The changes to evalFactor and evalExpression are similar. The Sheet class remains quite simple. Here's the code.

class Sheet
{
public:
    Sheet();
    virtual ~Sheet();
	
    static bool isFormula( const String& content );
	
    String get( const String& cellName ); 
    String getLiteral( const String& cellName );
	
    void put( const String& cellName, const String& cellValue );

private:
    std::map(String, String) m_content;
};

bool Sheet::isFormula( const String& content )
{
    return content[0] == '=';
}

String Sheet::get( const String & )
{
    const String& content = m_content[cellName];
	
    if ( isFormula( content ) )
    {
        FormulaParser parser( this );
        int value;
        if ( parser.eval( content, value ) )
            return String::toString( value );
        else
            return "#Error";
    }
	else if ( content.isNumeric() )
        return content.trim();
    else
        return content;
}

String Sheet::getLiteral( const String& cellName )
{
    return m_content[cellName];
}

void Sheet::put( const String & cellName, const String& cellValue )
{
    m_content[cellName] = cellValue;
}

Much of this looks familiar - like Sheet before I introduced the Cell class. So, was introducing Cell a mistake? No, I needed it when I did it. Now a new requirement leads me to move functionality out of Cell. There isn't enough left to justify Cell, so I am dropping it.

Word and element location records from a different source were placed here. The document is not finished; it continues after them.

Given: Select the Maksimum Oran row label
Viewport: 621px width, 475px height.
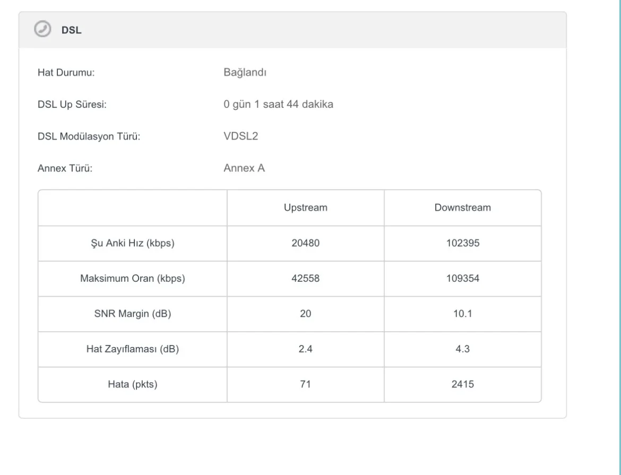Looking at the screenshot, I should tap(133, 279).
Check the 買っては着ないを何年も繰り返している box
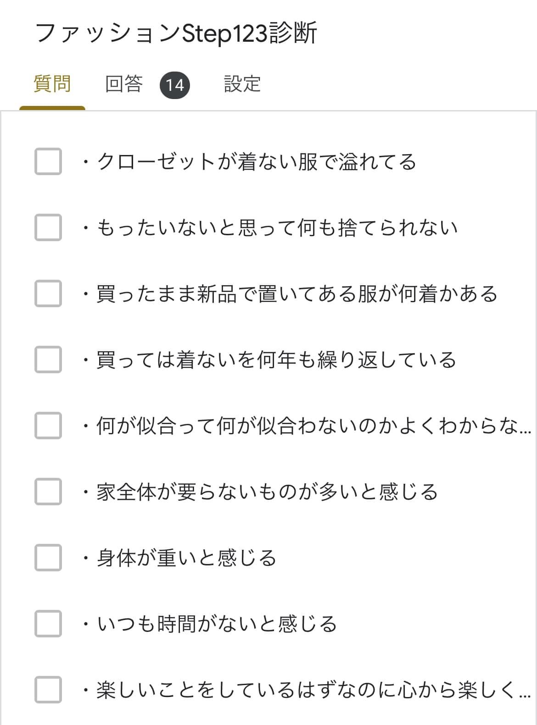The image size is (537, 725). 48,360
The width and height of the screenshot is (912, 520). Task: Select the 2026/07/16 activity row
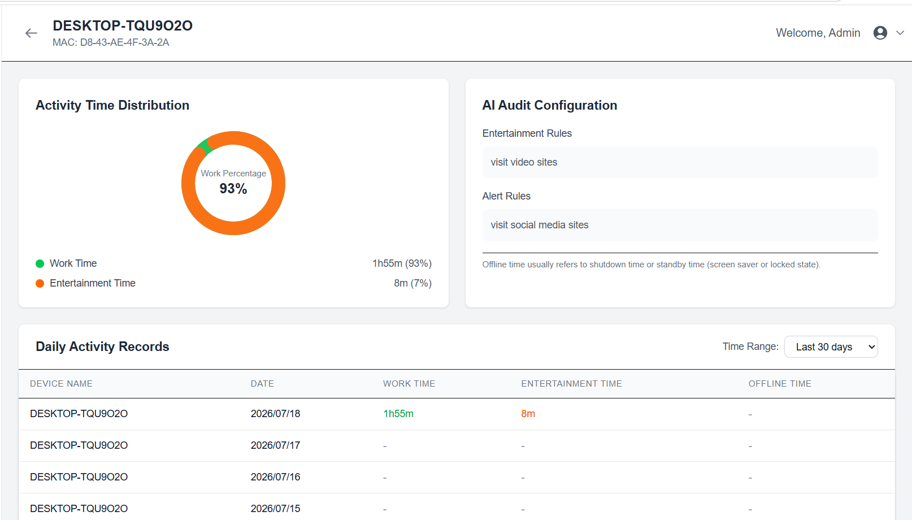(457, 477)
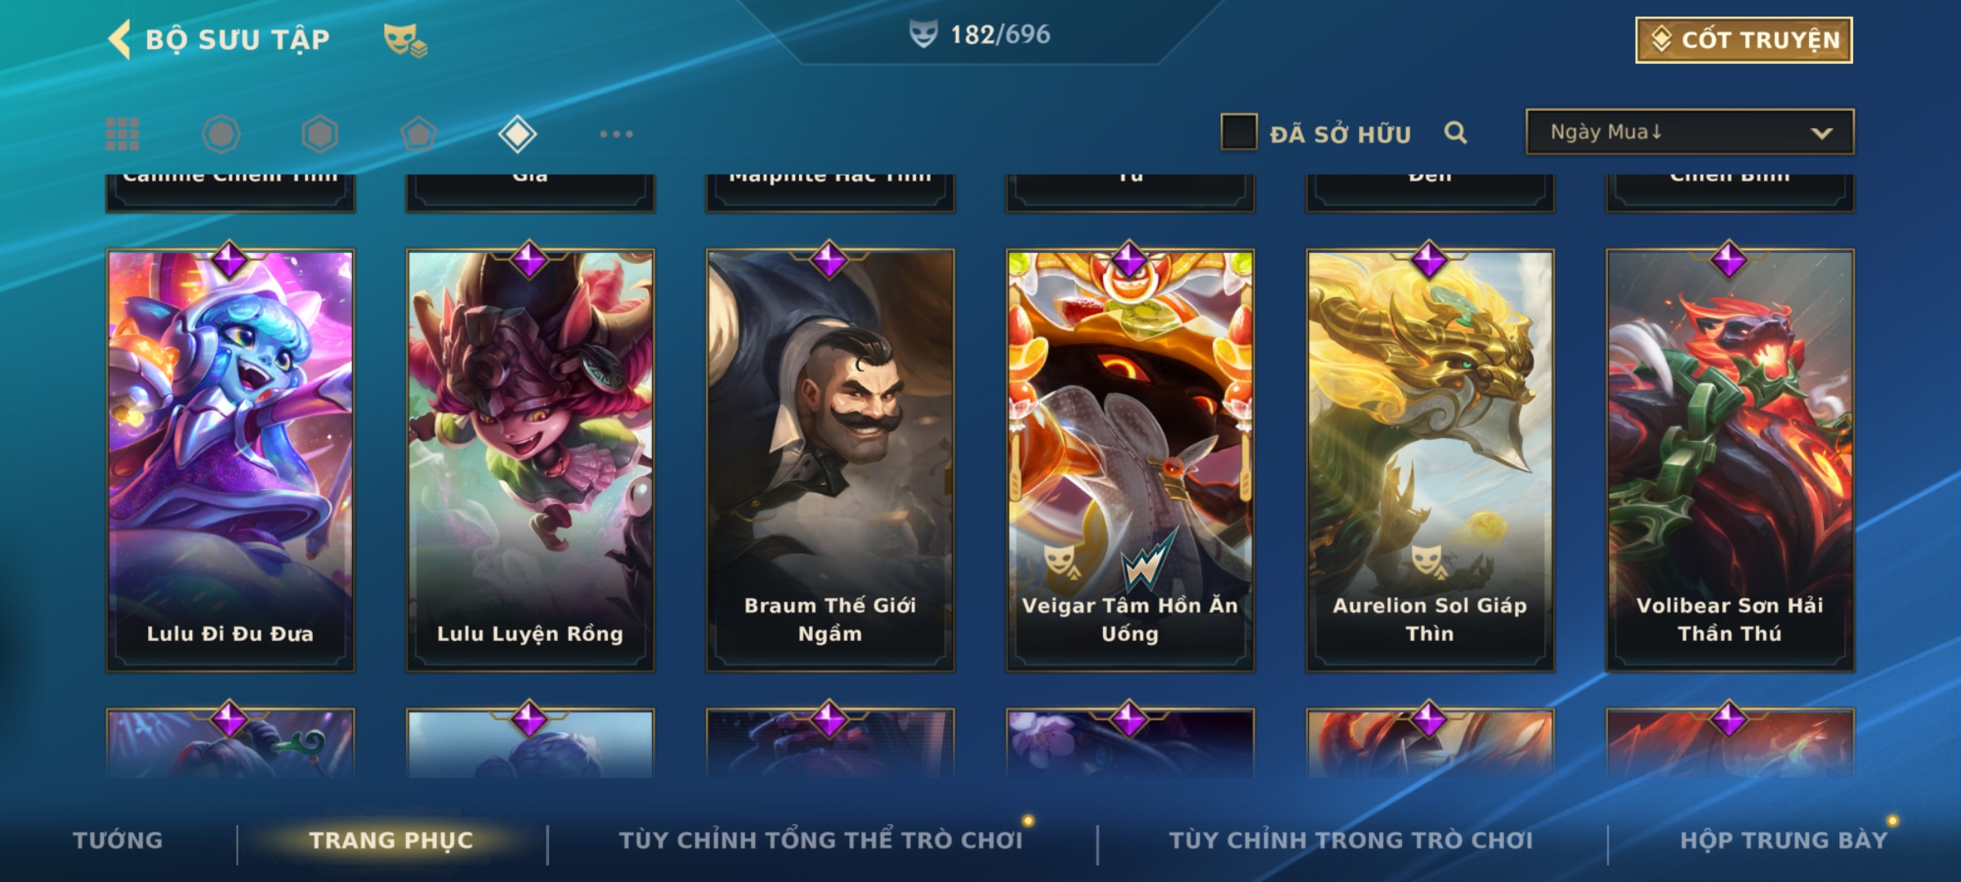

What about the time wasted? Well, it took minutes to add Cell, and minutes to get rid of it. Having Cell made things simpler for me at the time. It made writing the code faster - actually writing these pages takes lots longer writing the code.

I hadn't really done test-first before in any systematic way. I have generally coded in very small chunks and tested after. The up-front tests seem to provide a better structure for my coding. I also have had a pattern of refactoring my code frequently - although I didn't always call it that. The tests make me even more ready to do it. All in all, I'm pretty happy with what's coming out of this challenge. Now, on to Part 3.